------ Information shown

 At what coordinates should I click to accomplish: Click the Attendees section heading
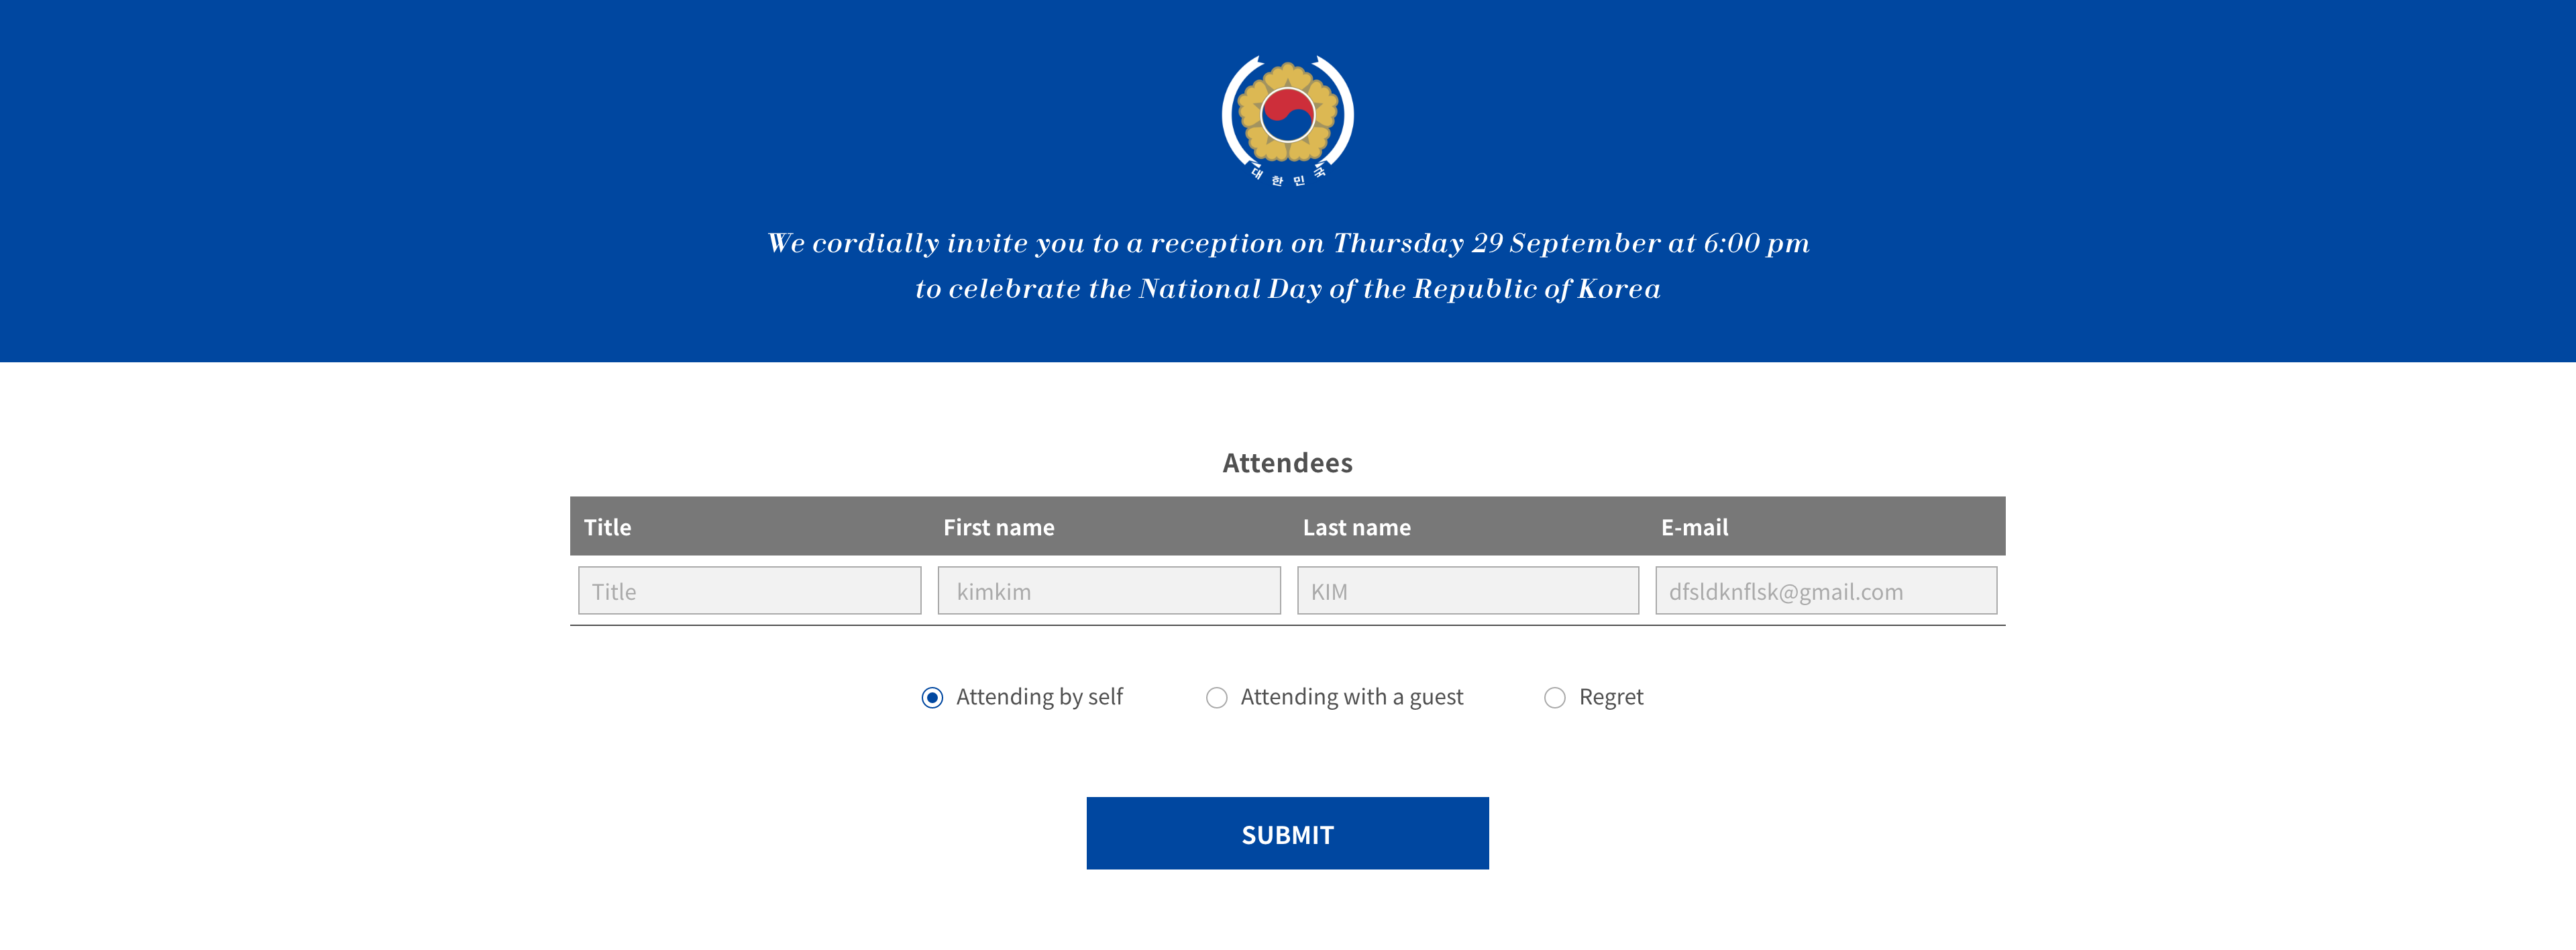point(1287,463)
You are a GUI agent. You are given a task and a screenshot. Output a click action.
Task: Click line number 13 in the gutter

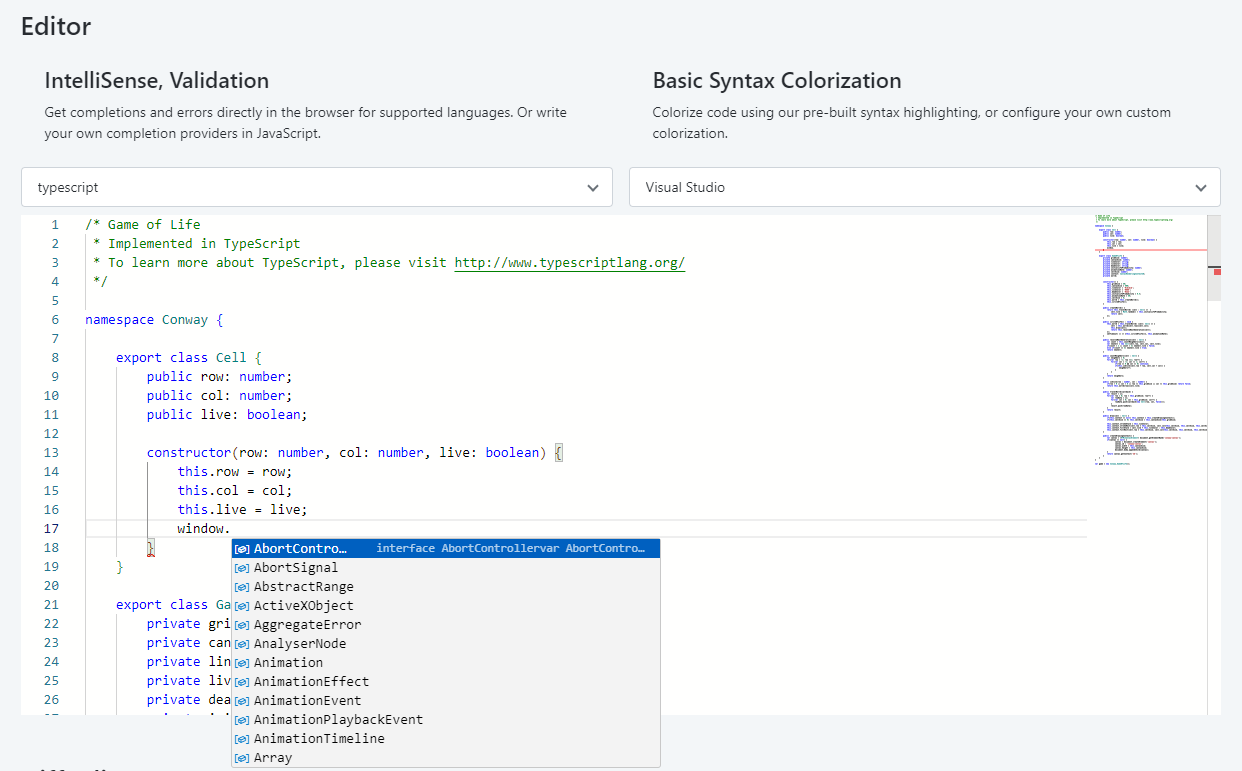coord(51,453)
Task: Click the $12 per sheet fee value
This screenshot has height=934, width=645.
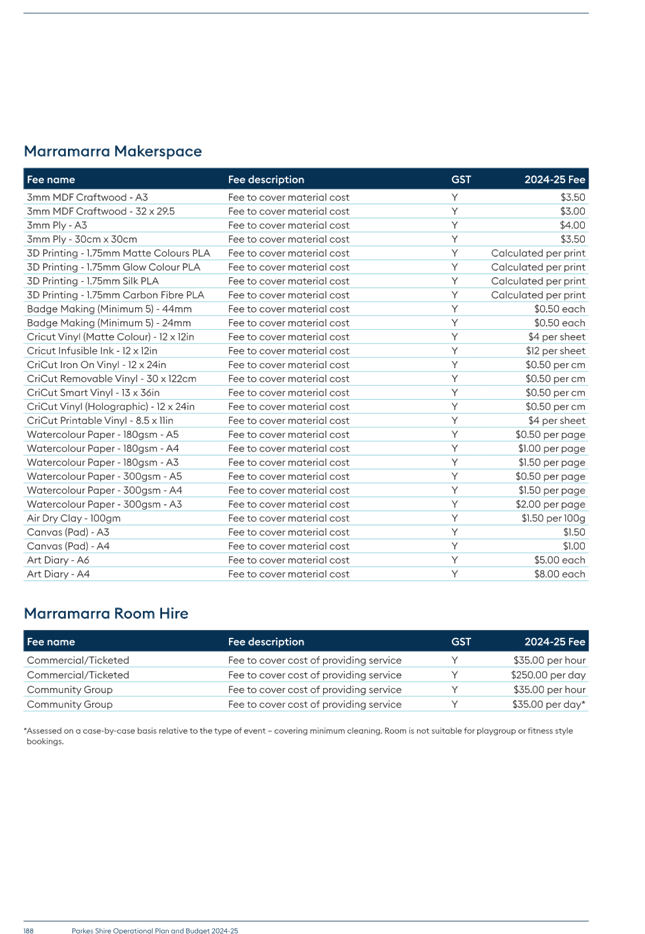Action: tap(555, 351)
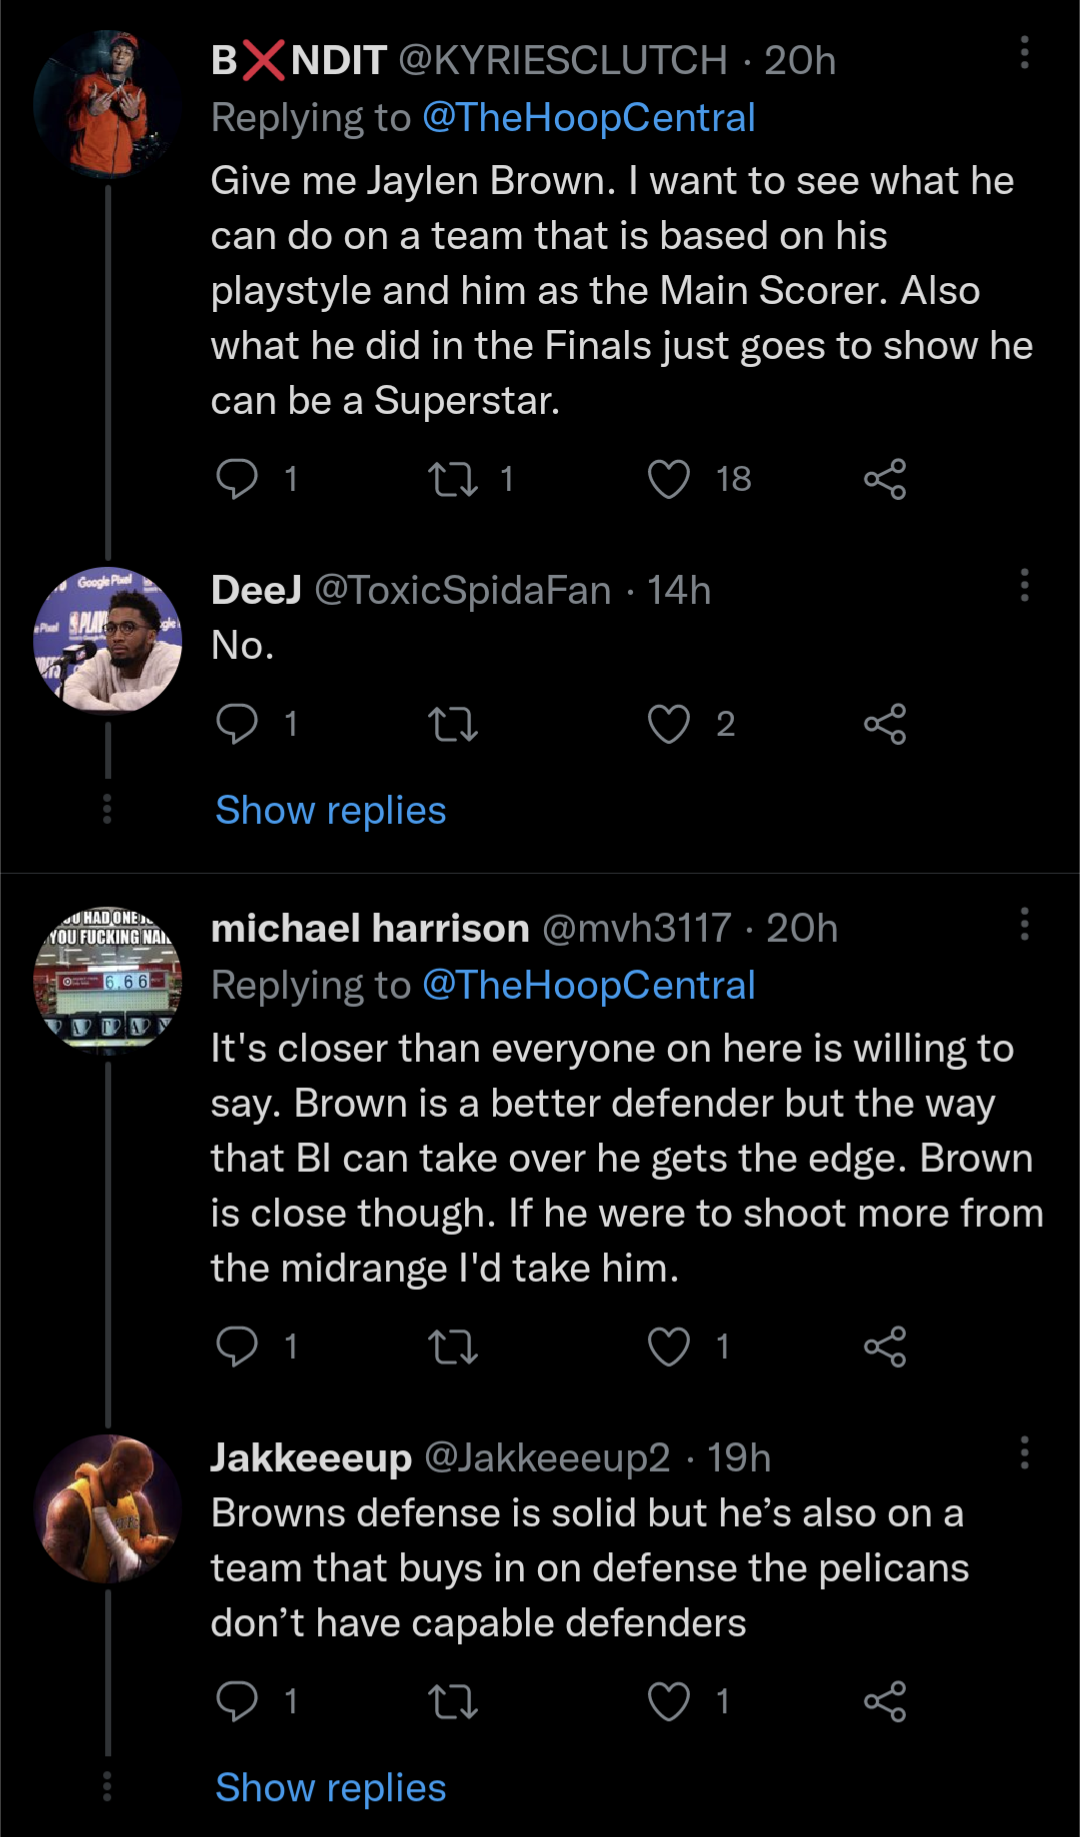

------------

Give the listing, from the line containing "You are a GUI" through its end, as a two-column CSV headed input and output, with one row per answer: the text it responds to goes in input and the answer in output, each as one quoted field with line breaks replaced by spaces. Leave the pictures out.

Response to this exercise:
input,output
"You are a GUI agent. You are given a task and a screenshot. Output a click action. Task: Click line number 13 in the gutter","coord(51,453)"
"Task: Click the $12 per sheet fee value This screenshot has height=934, width=645.","Action: tap(555, 351)"